Certified Dating & Relationship Coach for Women; Founder at Seeking Synergy LLC
Answered 6 months ago
When you feel drawn to someone, it can be tricky to know if it's lust or a genuine connection. Lust is fueled by physical attraction and the excitement of desire—it's intense, immediate, and often focused on looks or chemistry. A real connection, however, goes beyond the surface; it involves emotional safety, trust, and the desire to know the other person deeply. Psychology suggests that lust alone tends to fade once the thrill settles, while an authentic connection grows stronger over time. If you find yourself interested in their values, dreams, and how they handle challenges, that's a sign it's more than just lust. True connection also includes respect for each other's boundaries, an interest in each other's growth and being your authentic self around that person. Lust might spark the flame, but a real connection is what keeps it burning. In short, lust fades quickly, while a true connection strengthens and stands the test of time.
As a mental health practitioner, I remind others that lust and true connection can initially feel the same but unspool differently in the long run. Lust is typically fueled by body chemistry and immediate pleasure. It's thrilling but too frequently centered on looks or fantasy. True connection, though, incorporates emotional safety, respect and shared values. You'll sense it when discussions come easily, when you can be open and vulnerable without anxiety and when curiosity goes beyond the body into everyday life, aspirations and struggles. Listen for whether there is a deepening of the connection as novelty wears off. When attraction is fueled by curiosity for one another's internal experience and a desire to develop together, that is a signal of connection. My take: let relationships evolve and show their true nature. Lust is a flame that blazes quickly, but love grows with patience, integrity and shared concern.

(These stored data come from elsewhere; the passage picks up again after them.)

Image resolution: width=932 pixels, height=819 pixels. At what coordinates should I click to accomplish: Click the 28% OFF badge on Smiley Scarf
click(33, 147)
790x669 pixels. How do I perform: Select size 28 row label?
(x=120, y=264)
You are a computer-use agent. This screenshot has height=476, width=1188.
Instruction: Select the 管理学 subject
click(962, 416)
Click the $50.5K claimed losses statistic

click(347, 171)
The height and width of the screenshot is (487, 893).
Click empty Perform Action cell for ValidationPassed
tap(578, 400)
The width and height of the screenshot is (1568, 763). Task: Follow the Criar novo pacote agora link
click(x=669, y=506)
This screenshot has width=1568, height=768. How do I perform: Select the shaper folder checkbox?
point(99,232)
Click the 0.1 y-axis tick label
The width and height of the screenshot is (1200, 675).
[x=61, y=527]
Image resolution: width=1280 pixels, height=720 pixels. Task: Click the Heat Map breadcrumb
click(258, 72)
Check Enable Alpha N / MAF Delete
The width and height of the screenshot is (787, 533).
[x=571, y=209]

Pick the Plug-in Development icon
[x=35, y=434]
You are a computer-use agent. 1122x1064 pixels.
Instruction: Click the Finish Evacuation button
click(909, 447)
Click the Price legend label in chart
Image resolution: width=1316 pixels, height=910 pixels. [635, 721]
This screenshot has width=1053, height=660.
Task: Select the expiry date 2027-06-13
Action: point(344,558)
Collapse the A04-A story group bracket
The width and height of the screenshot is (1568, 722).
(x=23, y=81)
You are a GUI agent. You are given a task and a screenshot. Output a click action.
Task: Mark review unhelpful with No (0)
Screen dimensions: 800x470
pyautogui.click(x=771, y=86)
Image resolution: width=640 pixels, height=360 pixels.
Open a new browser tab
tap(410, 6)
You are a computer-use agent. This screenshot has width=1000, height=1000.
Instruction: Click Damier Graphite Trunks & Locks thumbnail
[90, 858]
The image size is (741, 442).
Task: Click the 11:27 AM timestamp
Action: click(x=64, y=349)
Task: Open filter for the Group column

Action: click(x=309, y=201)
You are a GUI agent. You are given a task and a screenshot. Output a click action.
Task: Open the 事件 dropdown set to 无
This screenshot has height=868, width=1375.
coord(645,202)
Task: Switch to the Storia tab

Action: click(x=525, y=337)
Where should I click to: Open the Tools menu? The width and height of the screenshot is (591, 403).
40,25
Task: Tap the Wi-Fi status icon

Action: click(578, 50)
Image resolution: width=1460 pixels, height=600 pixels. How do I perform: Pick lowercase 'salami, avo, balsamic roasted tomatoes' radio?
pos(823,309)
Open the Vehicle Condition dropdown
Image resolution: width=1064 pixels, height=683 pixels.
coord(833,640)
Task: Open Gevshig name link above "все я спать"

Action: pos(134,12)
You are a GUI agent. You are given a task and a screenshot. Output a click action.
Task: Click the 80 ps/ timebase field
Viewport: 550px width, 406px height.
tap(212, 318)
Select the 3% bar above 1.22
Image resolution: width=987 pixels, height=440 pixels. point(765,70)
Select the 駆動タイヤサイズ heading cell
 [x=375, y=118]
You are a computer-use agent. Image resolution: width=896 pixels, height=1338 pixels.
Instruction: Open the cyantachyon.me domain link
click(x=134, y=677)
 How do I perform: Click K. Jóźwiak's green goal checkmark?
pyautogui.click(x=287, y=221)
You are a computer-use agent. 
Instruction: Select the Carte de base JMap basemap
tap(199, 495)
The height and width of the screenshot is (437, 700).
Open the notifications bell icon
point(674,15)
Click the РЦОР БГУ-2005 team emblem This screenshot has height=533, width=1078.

Distinguishing Lust from Real Connection: Insights from the Sacred Love Journey When beginning to date someone new, acknowledge physical attraction without becoming consumed by it. Lust represents an overwhelming physical draw that, while natural, can prevent us from exploring deeper compatibility. Real connection transcends physical attraction—it develops through vulnerable sharing of emotions, dreams, core values, and life philosophies. It's built when two people truly understand how the other navigates life's complexities. While lust creates intensity, it lacks substance to sustain long-term relationships. However, when authentic connection combines with mutual physical attraction, you may have discovered something extraordinary. Three Questions to Determine Lust vs. Real Connection: 1. Am I genuinely curious about their inner world? Do you ask about their thoughts, fears, and values—or stay surface-level? 2. How do I feel when physical intimacy isn't possible? When apart, do you still want to spend time together, or does interest diminish? 3. Can I envision growing old with this person? Beyond attraction, can you imagine navigating life's challenges together and building a meaningful future?
The clearest indicator I see in my practice is what I call the 'future test.' With lust, when you imagine six months ahead, you struggle to picture anything beyond the physical dynamic. Real connection, however, comes with natural curiosity about someone's trajectory. You'll find yourself wondering how they'll handle stress, what they were like as a kid, how they'd fit into your life's bigger picture.